Chronic Obstructive Pulmonary Disease (COPD) is a leading cause of death worldwide—and in Sri Lanka, the burden is particularly profound. Beyond breathing difficulties, people with COPD face an alarming risk of cardiovascular complications, including heart failure, arrhythmias, and sudden cardiac death. But what if a simple, low-cost intervention could significantly reduce this hidden cardiac risk?
That’s precisely the question being addressed by the PACE in COPD trial (Preventing Adverse Cardiac Events in Chronic Obstructive Pulmonary Disease), a large, multinational, Phase III randomized clinical trial exploring the potential of bisoprolol, a cardio-selective beta-blocker, to transform COPD management by tackling cardiovascular vulnerability.

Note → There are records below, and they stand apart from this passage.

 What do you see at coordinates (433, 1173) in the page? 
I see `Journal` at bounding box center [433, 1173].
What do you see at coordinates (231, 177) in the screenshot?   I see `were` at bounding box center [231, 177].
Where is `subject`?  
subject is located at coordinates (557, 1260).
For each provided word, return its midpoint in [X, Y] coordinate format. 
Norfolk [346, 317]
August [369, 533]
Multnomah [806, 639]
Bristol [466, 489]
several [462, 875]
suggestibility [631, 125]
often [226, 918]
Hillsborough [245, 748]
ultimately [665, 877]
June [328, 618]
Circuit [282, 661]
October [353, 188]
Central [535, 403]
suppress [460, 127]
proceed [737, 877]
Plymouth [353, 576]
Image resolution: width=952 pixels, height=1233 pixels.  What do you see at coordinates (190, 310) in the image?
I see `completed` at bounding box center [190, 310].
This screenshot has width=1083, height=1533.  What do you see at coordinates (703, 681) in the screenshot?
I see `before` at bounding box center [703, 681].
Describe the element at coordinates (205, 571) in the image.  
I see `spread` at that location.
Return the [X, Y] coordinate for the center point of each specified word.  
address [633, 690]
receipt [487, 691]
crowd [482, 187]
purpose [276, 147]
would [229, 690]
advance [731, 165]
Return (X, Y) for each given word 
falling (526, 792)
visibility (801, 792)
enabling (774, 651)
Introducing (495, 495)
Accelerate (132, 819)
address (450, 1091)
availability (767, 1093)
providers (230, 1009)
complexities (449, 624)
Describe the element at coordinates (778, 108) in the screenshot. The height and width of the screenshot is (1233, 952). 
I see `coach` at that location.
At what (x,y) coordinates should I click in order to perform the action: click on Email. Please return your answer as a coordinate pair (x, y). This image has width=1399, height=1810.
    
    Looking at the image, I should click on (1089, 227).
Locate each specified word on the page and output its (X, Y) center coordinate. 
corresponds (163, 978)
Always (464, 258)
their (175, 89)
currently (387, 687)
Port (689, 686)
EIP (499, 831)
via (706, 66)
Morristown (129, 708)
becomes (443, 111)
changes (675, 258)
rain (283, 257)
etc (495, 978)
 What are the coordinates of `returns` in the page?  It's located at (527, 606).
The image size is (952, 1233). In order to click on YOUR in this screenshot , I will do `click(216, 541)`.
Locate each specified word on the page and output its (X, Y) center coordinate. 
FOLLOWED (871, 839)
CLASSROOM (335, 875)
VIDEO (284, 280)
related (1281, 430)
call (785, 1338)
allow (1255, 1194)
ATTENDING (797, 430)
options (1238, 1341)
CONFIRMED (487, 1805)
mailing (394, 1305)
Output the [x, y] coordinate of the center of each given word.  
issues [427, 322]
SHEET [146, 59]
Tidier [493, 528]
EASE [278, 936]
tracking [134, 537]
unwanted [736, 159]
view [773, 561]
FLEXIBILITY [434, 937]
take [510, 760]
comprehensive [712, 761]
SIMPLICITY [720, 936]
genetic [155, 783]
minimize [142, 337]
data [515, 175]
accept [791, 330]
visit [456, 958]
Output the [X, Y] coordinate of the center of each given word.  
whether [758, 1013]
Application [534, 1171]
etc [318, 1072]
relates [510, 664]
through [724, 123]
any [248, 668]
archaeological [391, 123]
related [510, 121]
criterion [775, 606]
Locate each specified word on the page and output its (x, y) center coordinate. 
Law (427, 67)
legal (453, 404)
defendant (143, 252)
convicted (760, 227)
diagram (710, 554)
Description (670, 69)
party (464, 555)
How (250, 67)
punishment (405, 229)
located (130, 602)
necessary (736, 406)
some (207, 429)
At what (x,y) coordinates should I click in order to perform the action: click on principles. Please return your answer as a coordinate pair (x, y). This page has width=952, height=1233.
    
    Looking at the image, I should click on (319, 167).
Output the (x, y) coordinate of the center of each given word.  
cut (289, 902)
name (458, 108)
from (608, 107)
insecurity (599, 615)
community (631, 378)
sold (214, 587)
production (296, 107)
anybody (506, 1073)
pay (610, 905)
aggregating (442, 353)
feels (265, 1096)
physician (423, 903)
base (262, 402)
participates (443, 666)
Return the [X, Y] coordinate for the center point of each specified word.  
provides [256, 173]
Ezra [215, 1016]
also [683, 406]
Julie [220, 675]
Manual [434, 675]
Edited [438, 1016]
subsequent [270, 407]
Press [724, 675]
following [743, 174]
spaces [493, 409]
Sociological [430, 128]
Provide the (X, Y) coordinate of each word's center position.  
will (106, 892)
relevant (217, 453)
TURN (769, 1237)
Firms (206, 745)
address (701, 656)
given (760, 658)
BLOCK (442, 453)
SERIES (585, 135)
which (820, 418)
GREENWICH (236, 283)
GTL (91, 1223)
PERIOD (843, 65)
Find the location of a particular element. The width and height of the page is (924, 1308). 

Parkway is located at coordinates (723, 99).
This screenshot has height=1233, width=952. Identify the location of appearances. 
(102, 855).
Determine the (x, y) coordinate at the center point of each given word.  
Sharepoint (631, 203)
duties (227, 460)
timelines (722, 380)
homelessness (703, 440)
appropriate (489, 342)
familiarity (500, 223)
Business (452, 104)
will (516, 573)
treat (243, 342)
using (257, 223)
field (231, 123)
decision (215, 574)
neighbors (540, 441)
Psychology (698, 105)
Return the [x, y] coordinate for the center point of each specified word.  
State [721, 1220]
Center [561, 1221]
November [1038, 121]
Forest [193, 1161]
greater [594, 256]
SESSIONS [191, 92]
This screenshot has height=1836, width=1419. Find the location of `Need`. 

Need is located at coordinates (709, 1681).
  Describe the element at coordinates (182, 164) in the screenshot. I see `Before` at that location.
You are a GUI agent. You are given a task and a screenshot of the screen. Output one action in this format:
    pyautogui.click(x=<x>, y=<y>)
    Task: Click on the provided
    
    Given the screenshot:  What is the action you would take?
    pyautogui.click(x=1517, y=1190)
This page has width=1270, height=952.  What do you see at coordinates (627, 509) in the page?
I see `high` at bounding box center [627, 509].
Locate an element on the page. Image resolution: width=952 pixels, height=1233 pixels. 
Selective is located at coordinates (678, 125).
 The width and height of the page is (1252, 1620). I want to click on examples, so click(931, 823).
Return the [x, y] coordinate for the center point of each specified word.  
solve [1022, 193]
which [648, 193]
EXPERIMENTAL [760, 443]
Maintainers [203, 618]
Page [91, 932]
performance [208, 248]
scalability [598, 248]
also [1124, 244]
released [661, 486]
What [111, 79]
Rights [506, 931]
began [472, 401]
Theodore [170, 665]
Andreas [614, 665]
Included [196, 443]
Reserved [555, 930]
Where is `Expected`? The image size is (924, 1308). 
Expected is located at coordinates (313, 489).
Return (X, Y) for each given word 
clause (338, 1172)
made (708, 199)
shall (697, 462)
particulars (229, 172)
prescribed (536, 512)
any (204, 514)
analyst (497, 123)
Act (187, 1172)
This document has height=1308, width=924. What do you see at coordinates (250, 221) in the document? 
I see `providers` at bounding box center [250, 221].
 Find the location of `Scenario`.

The study was sponsored by The George Institute for Global Health and The University of Otago.
Trial
Design: Phase III, placebo-controlled, randomized, double-blind, parallel group
Participants: Adults with COPD, randomized into two groups.
Intervention: One group receives bisoprolol (1.25–5 mg daily), while the other gets a placebo, both alongside standard COPD care.
Duration: 24 months.
Primary Outcome: Measures all-cause mortality, cardiac/respiratory hospitalizations, and major adverse cardiovascular events (MACE).
The study uses a dose-titration approach, starting at a low dose (1.25 mg) and gradually increasing if well-tolerated. Safety checks are in place to adjust or reduce doses if side effects occur.
The study was conducted across Sri Lanka, including the sites:
Kandy National Hospital
National Hospital for Respiratory Diseases (NIRD), Welisara
Medical Research Institute (MRI), Colombo
Prof. Channa Ranasinha (Specialist Chest Physician) at the Department of Pharmacology, Faculty of Medicine, University of Kelaniya, Ragama was the Coordinating Principal Investigator of the study in Sri Lanka.
The study close-out visits were completed recently in Sri Lanka.